DATASET EXTRACT.
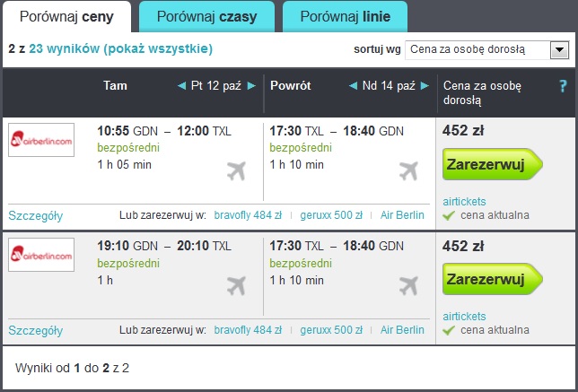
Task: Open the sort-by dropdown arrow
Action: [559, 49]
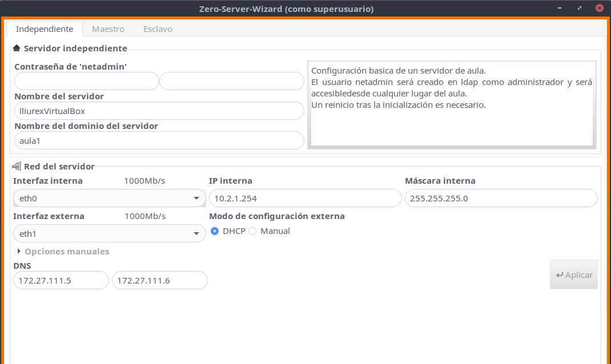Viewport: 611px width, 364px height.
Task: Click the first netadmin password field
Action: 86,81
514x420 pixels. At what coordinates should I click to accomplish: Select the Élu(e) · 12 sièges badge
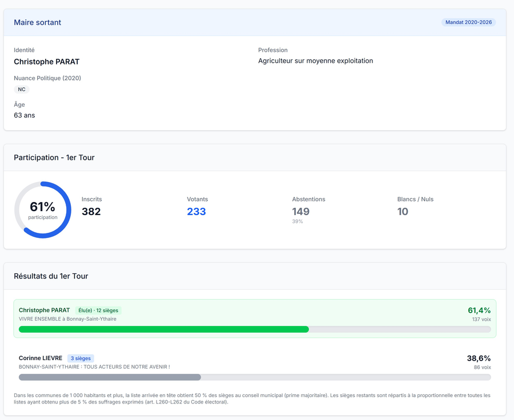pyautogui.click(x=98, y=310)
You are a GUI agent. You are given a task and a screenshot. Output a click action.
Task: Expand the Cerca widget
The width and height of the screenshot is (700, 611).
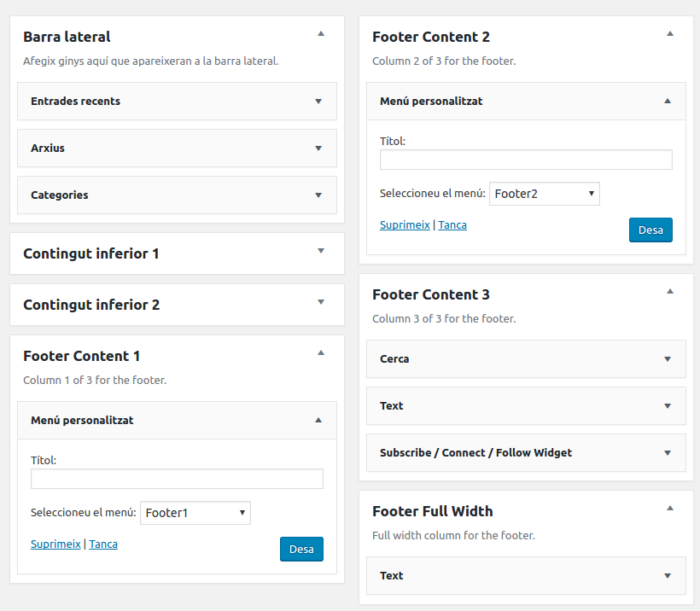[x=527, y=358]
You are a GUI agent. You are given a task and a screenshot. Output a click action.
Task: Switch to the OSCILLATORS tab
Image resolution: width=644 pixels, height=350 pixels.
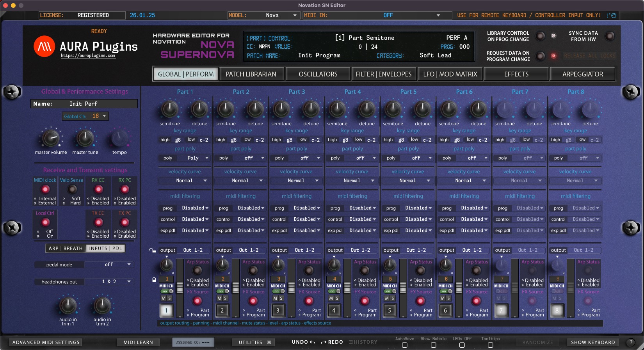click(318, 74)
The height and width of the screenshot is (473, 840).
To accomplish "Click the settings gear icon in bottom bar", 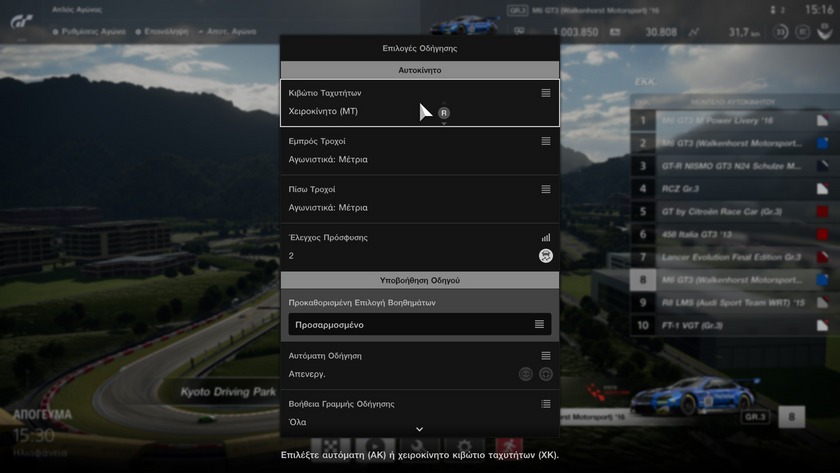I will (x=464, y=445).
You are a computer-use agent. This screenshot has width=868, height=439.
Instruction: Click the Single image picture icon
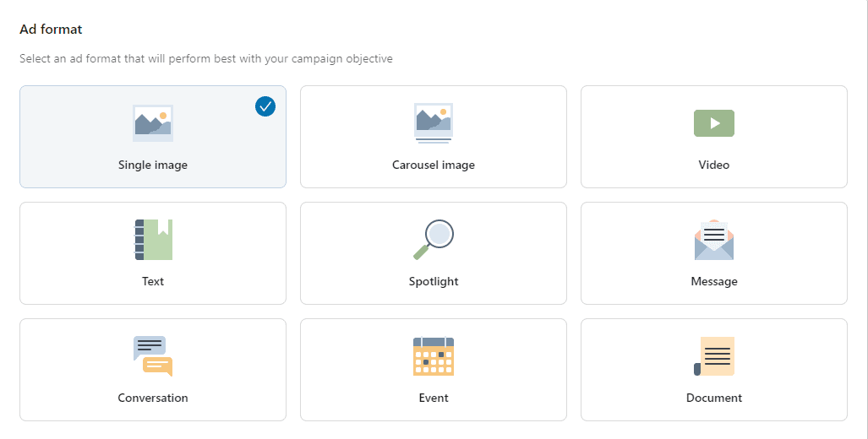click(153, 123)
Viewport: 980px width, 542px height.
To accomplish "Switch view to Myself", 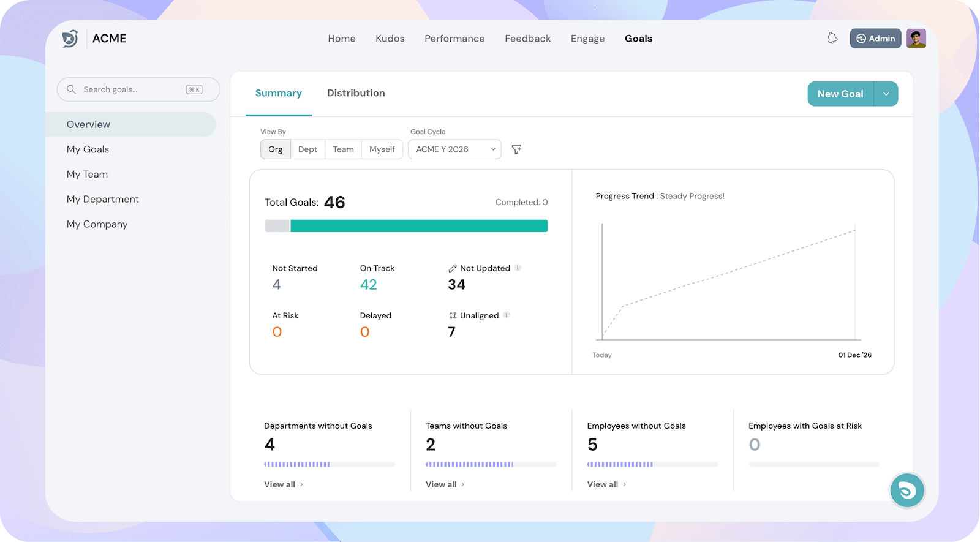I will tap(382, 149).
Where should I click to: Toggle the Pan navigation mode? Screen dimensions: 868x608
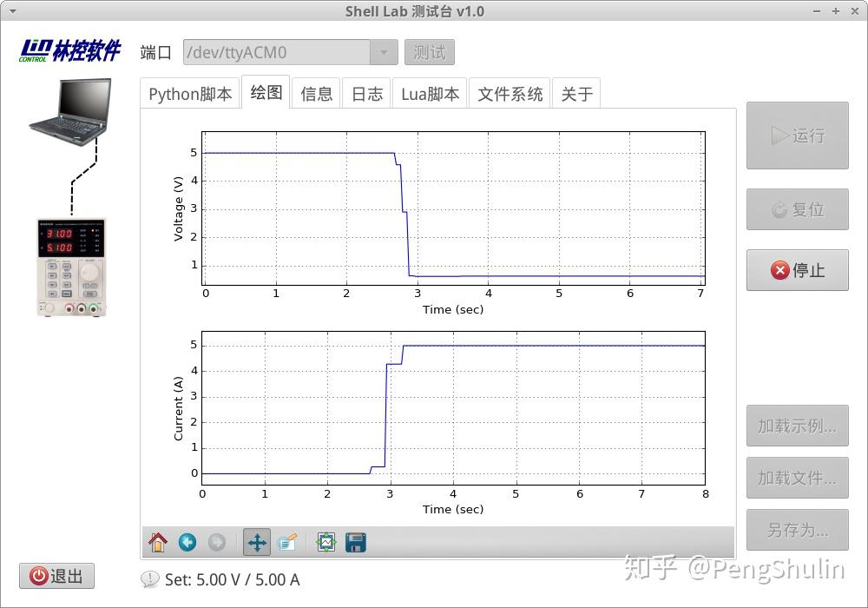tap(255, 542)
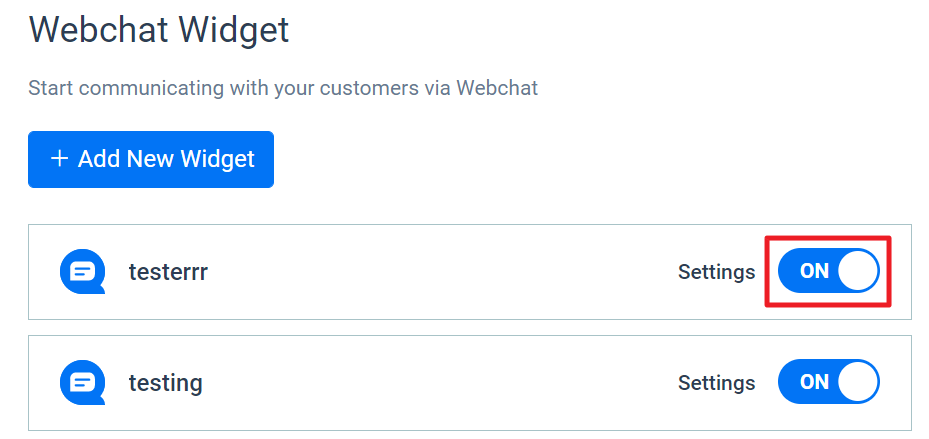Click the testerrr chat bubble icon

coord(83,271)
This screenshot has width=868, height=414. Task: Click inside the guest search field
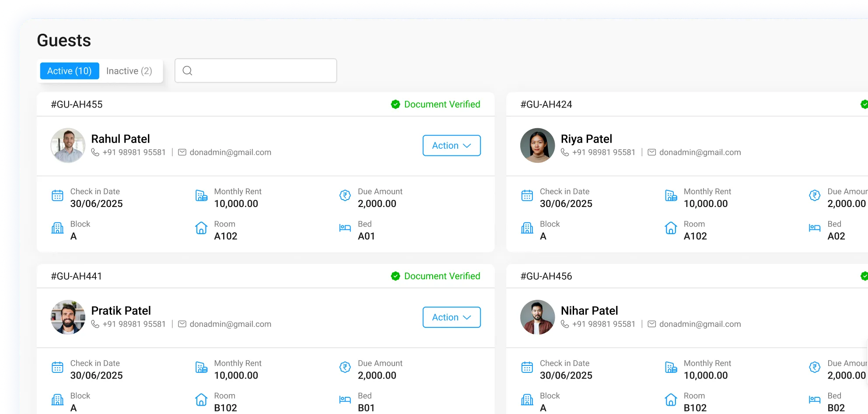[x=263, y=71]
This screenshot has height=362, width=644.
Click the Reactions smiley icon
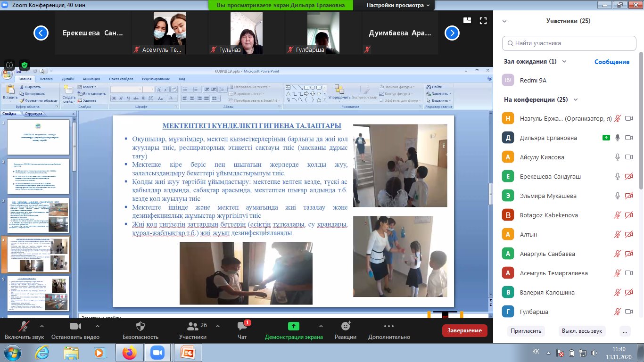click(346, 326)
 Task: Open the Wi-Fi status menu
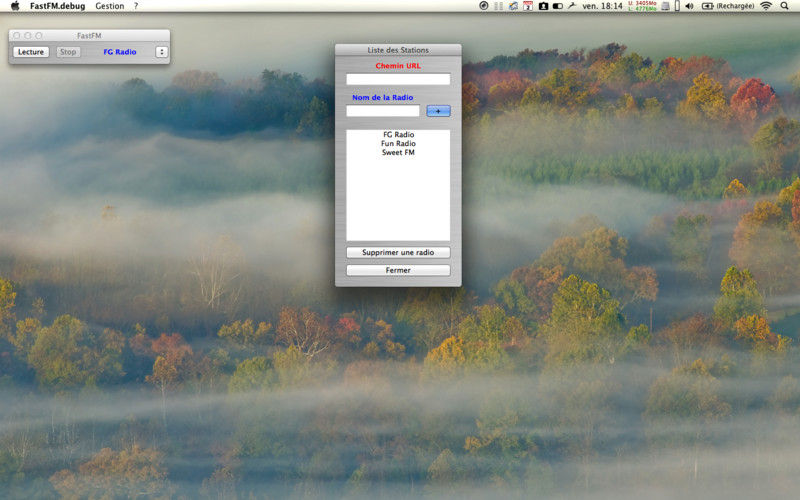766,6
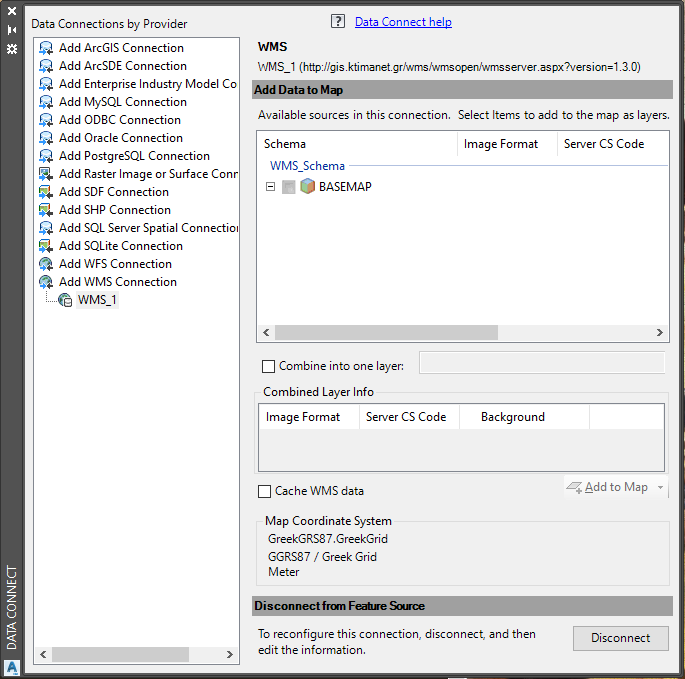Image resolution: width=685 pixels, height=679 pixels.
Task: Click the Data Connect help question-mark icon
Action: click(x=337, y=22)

WHAT THIS TASK INVOLVES. Give again the lines from the line that contains "This screenshot has width=868, height=414." through the last line of the material above, exactly and with both ends included. Omit the pictures.

TASK ANSWER.
This screenshot has width=868, height=414. Task: Click inside the guest search field
[x=263, y=71]
This screenshot has height=362, width=644.
Click the Reactions smiley icon
click(346, 326)
 Task: Open the Wi-Fi status menu
766,6
Image resolution: width=685 pixels, height=679 pixels.
Task: Click the Data Connect help question-mark icon
Action: click(x=337, y=22)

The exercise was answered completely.